INSTRUCTIONS FOR THE TASK: Return each line below that contains the word "resolution".

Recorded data
———

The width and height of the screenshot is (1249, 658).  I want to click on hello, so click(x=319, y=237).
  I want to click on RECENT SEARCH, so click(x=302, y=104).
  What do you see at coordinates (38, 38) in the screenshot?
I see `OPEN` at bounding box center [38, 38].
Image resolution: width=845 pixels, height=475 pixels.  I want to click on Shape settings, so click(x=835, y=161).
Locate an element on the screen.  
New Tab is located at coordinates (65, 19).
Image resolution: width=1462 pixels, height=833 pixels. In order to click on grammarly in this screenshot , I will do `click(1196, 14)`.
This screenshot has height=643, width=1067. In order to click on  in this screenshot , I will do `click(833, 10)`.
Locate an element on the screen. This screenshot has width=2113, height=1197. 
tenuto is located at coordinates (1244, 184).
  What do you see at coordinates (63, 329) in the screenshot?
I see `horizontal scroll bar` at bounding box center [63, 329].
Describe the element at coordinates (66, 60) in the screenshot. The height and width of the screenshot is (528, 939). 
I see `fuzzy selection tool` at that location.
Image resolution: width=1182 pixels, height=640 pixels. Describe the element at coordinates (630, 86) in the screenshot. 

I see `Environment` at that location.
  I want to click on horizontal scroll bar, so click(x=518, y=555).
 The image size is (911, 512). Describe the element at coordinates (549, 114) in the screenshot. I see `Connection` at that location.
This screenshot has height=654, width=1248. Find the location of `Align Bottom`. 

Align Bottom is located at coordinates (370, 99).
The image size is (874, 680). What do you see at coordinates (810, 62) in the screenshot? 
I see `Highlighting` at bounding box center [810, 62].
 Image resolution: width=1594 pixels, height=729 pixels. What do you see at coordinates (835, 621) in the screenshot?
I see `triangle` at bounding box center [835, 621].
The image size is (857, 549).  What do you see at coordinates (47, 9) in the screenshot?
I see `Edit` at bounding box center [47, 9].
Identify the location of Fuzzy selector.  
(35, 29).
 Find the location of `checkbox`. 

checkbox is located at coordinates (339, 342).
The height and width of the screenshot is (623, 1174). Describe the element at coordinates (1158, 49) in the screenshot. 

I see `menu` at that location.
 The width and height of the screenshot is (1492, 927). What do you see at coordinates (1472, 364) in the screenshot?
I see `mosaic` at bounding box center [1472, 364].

———

SOLUTION TO THE PROBLEM:
Image resolution: width=845 pixels, height=475 pixels.  I want to click on Shape settings, so click(x=835, y=161).
Image resolution: width=1462 pixels, height=833 pixels. In order to click on grammarly in this screenshot , I will do `click(1196, 14)`.
Image resolution: width=1182 pixels, height=640 pixels. Describe the element at coordinates (630, 86) in the screenshot. 
 Image resolution: width=1594 pixels, height=729 pixels. What do you see at coordinates (835, 621) in the screenshot?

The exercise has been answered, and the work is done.